U2 'not feeling the love' over tax
U2 made known their displeasure to the Government following a speech given by Social Protection Minister Joan Burton about the band moving part of their rock empire to Holland for tax reasons, it has been learnt.
It has been confirmed that in the immediate aftermath of Ms Burton's speech, a band representative made contact with a senior government adviser to "seek greater clarity" on what she had said.
A government source last night described the band's unhappiness with Ms Burton's speech, saying: "The boys aren't feeling the love."
Last month, in a speech, Ms Burton became the first government minister to directly criticise U2's move to
Holland to avail of lower taxes, following the introduction of the cap on the artists' tax exemption. This newspaper first revealed the band's controversial move to Holland in August 2006 and their collaboration with Amsterdam-based tax adviser Jan Favie, who has also worked with the Rolling Stones.
By moving their publishing to Holland, U2 – lead singer Bono, guitarist The Edge, bassist Adam Clayton and drummer Larry Mullen Jnr, as well as their manager Paul McGuinness – were able to legitimately avoid paying tax on their royalties.
The band's notoriously complex finances also feature in a new book, The Frontman, authored by journalist Harry Browne, which is being launched this week. In her speech, Ms Burton criticised companies that were not paying their fair share of taxes to help pay for essential public services and she made a direct reference to U2 during that speech.
She said: "I often meet people from different parts of Europe, who can be quite critical of elements of the Irish tax regime. But I always say to them, well, you know, we have a very attractive regime over a long period of time for people who are artists and in fact, the well-known example, U2, moved quite an element of its activities through the Netherlands because clearly whatever the Netherlands was doing was far more attractive in tax terms for their companies and for their organisations than the quite generous arrangements that Ireland has traditionally had in the area.

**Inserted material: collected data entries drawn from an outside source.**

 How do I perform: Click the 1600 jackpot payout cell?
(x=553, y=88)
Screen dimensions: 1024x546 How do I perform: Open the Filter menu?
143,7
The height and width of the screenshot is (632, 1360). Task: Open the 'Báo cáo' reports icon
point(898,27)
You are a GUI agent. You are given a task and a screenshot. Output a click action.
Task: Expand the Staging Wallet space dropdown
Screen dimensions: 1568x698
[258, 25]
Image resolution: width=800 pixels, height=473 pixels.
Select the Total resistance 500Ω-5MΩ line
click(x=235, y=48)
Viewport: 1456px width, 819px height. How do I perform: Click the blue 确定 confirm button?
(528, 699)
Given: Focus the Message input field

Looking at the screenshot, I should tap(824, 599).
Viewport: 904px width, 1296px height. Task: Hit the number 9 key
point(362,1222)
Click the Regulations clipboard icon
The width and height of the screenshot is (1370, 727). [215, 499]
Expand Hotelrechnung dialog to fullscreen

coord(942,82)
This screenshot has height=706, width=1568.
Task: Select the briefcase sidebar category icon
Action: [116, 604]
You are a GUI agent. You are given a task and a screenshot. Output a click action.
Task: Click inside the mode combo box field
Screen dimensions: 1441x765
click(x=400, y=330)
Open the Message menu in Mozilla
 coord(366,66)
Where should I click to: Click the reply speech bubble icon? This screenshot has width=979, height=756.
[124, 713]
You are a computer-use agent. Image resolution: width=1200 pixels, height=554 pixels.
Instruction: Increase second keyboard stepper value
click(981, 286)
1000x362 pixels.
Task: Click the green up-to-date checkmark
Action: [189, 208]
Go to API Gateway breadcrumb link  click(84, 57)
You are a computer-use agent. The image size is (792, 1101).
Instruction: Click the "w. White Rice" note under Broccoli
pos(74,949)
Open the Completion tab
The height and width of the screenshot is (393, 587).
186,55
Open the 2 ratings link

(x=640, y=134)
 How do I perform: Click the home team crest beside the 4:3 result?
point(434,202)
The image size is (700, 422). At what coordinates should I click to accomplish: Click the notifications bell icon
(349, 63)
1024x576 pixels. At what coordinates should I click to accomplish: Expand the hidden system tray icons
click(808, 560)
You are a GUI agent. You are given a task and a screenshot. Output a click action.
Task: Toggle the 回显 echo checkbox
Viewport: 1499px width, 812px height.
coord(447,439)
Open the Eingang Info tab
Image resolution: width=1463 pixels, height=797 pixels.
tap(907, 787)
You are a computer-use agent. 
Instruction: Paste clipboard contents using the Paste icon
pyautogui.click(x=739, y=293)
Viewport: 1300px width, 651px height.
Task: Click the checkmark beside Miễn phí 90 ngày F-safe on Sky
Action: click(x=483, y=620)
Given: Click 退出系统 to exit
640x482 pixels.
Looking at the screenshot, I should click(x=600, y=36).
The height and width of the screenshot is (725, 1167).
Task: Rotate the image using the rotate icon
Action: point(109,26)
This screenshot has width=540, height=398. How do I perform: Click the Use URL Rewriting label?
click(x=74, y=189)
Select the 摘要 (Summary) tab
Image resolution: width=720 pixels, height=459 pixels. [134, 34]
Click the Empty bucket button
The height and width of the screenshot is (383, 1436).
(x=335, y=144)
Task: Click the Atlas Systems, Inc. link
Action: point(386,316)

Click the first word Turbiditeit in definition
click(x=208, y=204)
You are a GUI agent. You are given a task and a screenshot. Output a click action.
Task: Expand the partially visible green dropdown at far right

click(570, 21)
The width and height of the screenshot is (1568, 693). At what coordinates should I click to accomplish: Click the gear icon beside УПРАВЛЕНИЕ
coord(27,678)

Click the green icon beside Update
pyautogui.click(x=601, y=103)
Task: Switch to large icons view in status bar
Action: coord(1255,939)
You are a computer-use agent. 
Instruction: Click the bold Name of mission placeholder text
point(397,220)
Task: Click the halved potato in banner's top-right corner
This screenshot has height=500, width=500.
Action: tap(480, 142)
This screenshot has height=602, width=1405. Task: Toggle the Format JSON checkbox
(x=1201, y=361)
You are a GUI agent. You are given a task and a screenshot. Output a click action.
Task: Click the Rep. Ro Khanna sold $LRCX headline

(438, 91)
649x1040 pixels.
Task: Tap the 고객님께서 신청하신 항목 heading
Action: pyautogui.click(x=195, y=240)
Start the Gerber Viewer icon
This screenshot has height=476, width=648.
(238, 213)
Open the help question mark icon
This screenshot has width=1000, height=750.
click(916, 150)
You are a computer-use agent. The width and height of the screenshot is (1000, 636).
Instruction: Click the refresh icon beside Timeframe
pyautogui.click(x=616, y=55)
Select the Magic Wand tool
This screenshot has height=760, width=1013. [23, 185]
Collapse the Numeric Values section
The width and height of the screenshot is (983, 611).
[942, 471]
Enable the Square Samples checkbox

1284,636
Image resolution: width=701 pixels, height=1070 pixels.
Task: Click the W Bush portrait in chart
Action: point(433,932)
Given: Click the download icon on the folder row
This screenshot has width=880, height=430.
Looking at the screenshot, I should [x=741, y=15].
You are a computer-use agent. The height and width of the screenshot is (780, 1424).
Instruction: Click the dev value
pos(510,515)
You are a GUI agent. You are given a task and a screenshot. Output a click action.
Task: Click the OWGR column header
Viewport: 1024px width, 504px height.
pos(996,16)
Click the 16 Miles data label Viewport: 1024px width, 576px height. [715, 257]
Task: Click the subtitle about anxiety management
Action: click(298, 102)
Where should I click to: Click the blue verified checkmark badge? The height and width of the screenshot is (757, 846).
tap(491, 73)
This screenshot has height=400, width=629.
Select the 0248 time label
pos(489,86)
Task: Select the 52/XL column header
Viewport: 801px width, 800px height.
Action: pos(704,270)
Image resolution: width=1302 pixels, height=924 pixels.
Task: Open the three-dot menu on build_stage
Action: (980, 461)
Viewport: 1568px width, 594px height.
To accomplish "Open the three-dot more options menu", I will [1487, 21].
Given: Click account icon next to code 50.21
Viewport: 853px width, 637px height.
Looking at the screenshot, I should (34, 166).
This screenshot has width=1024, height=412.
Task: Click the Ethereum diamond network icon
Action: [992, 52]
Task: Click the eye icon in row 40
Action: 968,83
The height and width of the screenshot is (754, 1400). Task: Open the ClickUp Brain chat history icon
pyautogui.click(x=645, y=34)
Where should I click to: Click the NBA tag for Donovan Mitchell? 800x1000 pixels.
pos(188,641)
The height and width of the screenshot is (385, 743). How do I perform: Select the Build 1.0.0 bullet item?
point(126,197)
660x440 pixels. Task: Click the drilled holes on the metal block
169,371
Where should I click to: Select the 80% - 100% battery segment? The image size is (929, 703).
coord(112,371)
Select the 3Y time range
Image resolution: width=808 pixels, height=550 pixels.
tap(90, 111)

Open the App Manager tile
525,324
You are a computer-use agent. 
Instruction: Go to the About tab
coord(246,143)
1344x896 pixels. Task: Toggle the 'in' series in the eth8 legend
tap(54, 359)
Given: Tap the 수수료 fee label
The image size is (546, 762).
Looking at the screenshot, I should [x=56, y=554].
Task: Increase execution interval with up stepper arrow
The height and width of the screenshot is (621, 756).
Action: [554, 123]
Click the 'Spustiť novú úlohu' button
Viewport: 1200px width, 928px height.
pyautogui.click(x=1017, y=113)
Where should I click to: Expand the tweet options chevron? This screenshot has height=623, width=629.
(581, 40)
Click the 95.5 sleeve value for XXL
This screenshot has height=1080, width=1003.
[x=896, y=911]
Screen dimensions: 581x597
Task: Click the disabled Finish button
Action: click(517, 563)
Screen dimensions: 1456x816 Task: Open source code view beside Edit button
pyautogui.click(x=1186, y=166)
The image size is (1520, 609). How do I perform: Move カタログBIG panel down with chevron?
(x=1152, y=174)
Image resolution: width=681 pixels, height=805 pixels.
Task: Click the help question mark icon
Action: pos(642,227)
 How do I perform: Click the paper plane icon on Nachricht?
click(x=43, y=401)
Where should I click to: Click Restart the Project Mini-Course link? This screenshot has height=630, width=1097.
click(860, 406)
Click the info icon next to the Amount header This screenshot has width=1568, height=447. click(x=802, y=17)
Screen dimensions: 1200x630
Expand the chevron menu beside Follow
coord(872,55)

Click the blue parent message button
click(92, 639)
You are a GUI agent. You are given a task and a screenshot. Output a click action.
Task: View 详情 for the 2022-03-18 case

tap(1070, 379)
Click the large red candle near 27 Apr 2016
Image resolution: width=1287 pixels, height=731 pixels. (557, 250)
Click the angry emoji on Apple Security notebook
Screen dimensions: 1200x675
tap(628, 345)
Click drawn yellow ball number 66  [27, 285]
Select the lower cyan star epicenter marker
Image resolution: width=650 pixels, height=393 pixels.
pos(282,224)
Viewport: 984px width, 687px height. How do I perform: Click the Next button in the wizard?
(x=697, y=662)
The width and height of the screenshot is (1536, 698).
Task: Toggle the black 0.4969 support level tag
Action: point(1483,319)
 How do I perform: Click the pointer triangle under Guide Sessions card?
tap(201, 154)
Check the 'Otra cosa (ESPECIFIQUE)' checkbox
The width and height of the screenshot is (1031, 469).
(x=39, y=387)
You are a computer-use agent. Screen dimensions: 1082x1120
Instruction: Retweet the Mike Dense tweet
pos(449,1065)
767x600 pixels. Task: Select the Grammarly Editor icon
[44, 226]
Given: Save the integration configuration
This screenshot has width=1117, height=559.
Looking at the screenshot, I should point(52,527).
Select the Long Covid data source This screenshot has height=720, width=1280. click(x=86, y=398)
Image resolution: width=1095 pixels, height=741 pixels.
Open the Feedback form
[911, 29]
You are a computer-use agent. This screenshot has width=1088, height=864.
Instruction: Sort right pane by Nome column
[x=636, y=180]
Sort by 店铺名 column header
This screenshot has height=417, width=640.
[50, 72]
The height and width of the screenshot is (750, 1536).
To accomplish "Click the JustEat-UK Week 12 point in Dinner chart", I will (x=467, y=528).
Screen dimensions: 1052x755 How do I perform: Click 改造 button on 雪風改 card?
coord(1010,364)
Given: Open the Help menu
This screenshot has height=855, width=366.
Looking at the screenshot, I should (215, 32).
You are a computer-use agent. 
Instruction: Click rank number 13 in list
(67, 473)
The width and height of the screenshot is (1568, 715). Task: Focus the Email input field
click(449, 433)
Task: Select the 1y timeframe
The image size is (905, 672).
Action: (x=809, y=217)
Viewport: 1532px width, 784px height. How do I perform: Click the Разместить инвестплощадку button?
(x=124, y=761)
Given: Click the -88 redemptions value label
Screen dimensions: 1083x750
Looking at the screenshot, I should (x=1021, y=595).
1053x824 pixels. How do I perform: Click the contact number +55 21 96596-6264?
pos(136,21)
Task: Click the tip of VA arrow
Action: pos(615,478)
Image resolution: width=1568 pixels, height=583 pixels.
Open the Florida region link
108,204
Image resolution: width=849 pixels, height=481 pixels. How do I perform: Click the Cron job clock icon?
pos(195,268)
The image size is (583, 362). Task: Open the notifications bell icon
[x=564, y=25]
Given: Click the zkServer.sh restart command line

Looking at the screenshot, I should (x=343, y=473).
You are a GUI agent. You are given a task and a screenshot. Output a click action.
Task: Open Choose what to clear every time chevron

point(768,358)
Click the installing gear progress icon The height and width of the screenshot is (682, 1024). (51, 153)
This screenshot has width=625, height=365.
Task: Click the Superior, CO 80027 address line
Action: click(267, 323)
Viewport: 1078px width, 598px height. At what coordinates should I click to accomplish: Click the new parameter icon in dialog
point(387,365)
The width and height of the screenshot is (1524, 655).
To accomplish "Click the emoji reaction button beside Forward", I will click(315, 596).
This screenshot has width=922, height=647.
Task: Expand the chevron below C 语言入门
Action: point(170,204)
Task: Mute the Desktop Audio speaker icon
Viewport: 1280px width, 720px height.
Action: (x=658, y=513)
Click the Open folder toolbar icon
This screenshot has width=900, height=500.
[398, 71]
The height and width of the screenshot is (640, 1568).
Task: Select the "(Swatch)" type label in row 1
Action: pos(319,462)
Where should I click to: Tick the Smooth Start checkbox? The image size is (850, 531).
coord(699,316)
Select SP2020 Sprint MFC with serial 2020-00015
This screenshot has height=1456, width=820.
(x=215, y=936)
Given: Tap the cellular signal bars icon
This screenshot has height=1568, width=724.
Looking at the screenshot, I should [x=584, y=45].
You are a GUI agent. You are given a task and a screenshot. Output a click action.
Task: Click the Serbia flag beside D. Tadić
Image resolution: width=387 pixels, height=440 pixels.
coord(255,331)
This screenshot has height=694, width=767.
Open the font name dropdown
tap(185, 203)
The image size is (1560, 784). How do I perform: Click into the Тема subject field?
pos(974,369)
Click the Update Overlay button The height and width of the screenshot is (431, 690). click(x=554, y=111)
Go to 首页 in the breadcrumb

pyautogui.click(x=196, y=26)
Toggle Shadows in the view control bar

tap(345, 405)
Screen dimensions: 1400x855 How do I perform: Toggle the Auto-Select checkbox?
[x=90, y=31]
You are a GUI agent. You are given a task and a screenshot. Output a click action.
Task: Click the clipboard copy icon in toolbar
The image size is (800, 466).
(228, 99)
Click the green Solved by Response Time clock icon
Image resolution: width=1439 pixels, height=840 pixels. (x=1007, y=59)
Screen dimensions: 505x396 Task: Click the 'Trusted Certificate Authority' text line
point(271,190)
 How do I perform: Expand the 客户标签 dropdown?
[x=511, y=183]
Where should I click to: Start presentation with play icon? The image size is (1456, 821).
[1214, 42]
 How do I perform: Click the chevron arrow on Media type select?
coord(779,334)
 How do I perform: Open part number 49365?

"That's not acceptable if a huge amount of personal wealth and corporate earnings and corporate profits are diverted in a way in which they make little effective contribution."
A source close to the band – which has sold more than 150 million records around the world and has an accumulated net worth of €805m, according to the latest Sunday Independent Rich List – last night confirmed that the band made contact with the Government to "clarify" what Ms Burton had said about them.
The source said: "There was an informal conversation in the days after her speech. The purpose of the call was twofold. Firstly, it was to seek greater clarity on what Joan said. But it was also to communicate the band's own position. U2 operate all over the world and pay taxes all over the world."
In December 2011, when Bono met Taoiseach Enda Kenny, he presented the Fine Gael leader with a bottle of Mayo whiskey as the advisers were sent away and the pair discussed affairs of State.
The duo had a two-hour private meeting in the Taoiseach's office, during which the U2 singer's offer to act as an ambassador for Ireland was discussed, the Sunday Independent can reveal.
Bono presented the bottle of whiskey, believed to be the niche Inish Turk Beg, to the Taoiseach as a Christmas gift.